Retrato de un hombre peinado

Era un hombre de cuerpo robusto, fuerte, con la altura suficiente para intimidar a hombres de generaciones pasadas. Caminaba siempre erguido, cuidadoso en sus movimientos, como si temiera que la rapidez del silencio arrugara su elegante americana azul.
Quizá queriendo dotar de cierto carácter informal a su vestuario, sin haberlo conseguido, llevaba unos pantalones de color beige claro, casi blanco, y una camisa del mismo color ligeramente desabrochada en la parte superior. Incapaz de ocultar su elegancia, la americana azul dejaba al descubierto una franja blanca asomar por ambas mangas.

A pesar de ser tan llamativo su dandinesco vestuario, cabe mencionar que el toque final de clasicismo en su persona residía en su rostro. Serio, sin temor alguno al tiempo, una barba blanca, brillante, magnífica, descansaba como lo haría una noche nevada en el alféizar de una casa. Sin ser demasiado larga, reposaba, frondosa, bajo un espléndido bigote. El bigote, tan limpio como la barba, presumía un estilo modoso, casi pomposo, cuya caída a dos aguas chinescas recordaba a los grandes emperadores de Austria. Era un firme llamamiento a épocas de otros vientos, al valtz de lujosos vestidos, a la pasión, a las letras, al pensamiento, a los sueños, a menudo inciertos.

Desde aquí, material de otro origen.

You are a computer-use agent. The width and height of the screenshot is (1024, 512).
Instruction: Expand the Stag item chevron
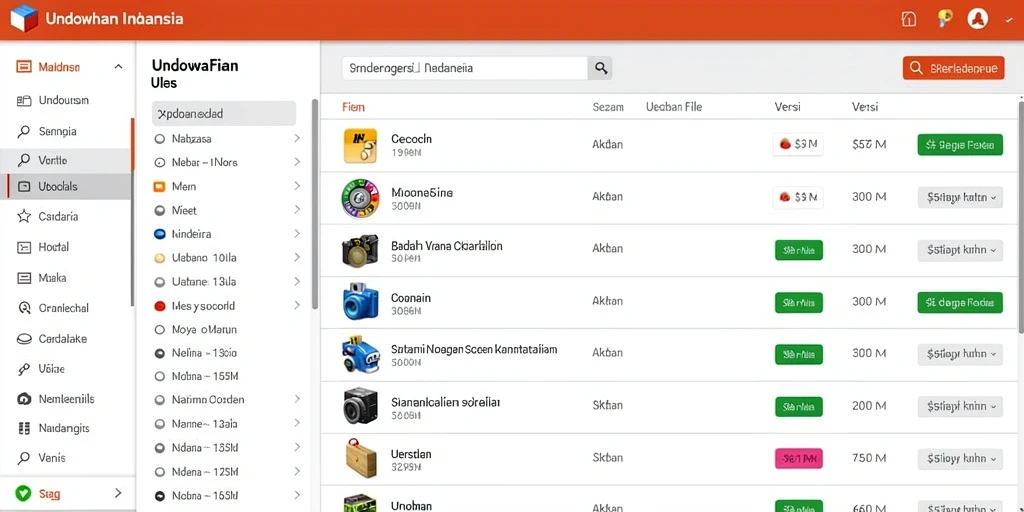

Su cabellera, escasa, en contraste con la barba, había sido relamida por alguna caricia de algún par de dedos gruesos, dejando a su paso la plateada firmeza de un rizo aferrarse a la nuca, escapando, con misterio, del brillo de la frente y del movimiento espiral de la coronilla.

De tal modo aquel hombre se paseaba por la ciudad, entre vagones y asientos de autobús. Y con él, un sobre grande, de ese papel marrón arrugable, tan dispuesto a guardar secretos como verdades gritadas a cuatro voces.